- **Task objective**:
Please explain, in one to three sentences, why the writer of the Peru travel blog below has been drinking less water than usual.

───── Page extract ─────

To point I should mention a couple things I haven't. The plumbing in Peru is not so good so they tell you not to put paper in it. Instead you have to put it in a bin. Definitely different. So far I have had to buy all my water. I typically drink from hotel tap but it is better not to here. It means I have been drinking less water than I normally would. So far however I have not experienced anything like altitude sickness. I have a fairly good sunburn from the first two days here.

Saturday, October 24, 2009

Peru Day 1 Part 2

I went back to the room and relaxed for a while and watched a couple soccer matches. Neither were South American. One was European premier league and one was MLS. Anyway, that killed enough time that I was ready to search out dinner. I walked back downtown (which isn't far) and did a loop of the main square. On the first pass I saw a place called the Inka Grill which had a couple people in it. I did the second loop around to there and decided that was where I would eat. I ordered the alpaca medallions with quinoa as a side. By the time I started eating some more folks came in and the couple next to me who were a brother and sister pair who were native Peruvians from Lima that grew up in England and now the sister lives in Montreal and the brother in NYC asked me what I was eating and I told them it was alpaca. She decided to order it too. Due to their makeup it was impossible to tell their accents. Sitting just beyond them was a pair of women probably in their 50s from Montreal. So for the rest of the evening we all talked about various things. All four of them were very nice people and it was fun to talk hockey in Peru out of nowhere.

To the food. The alpaca was very tender. It had a slightly gamey taste but not overpowering. They didn't ask me how I wished it cooked but I got it basically almost medium rare leaning a tad bit more to the medium side. I really liked the taste. The quinoa was interesting. It was sort of like a fibrous couscous. I suspect it was cooked in a broth. I went against suggestions and had one solitary glass of merlot. I ended up having their dulce delice for dessert as well and it was very good. Not too sweet with sauces of strawberry and pineapple on the side. Paired with a decent coffee it was altogether a very meal.

From the restaurant I got back to the roo at about 8pm and watched boxing for about a half an hour before I decided I was passing out and went to bed.

Oh, I almost forgot to mention this. One of the stations on TV is NHK which is Japan's national television station. I thought it was funny.

Friday, October 23, 2009

Peru and Machu Picchu Day 1

Today was the first day I have been in Florida in over 20 years. Definitely more. I have also never been to Miami before. Of course I had to cross the entire airport to get to my connecting flight. The airport was nothing special and entirely in Spanish it seems. The flight to Miami was uneventful with only a little turbulence. The flight to Lima was a bit over 5 hours. I watched the second Transformers movie sort of and passed out towards the middle. I did manage to get a bit of sleep on the flight which surprised me. In Lima I had to go through customs and rescreen for security for a 3rd time. Things went ok though. I had more than 2 hours to get to the connecting flight to Cusco. The wait for the last flight was longer than the flight itself.

───── Given material ─────

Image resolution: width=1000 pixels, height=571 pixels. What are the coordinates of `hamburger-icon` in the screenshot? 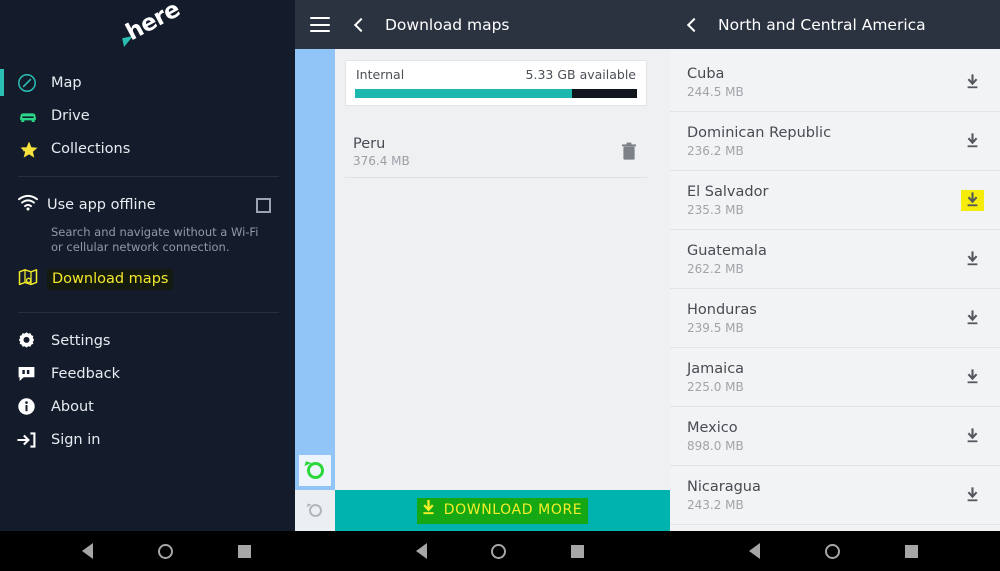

─────

- **Task output**:
The writer usually drinks from the hotel tap, but in Peru it is better not to, so all drinking water has had to be bought. That has meant drinking less water than normal.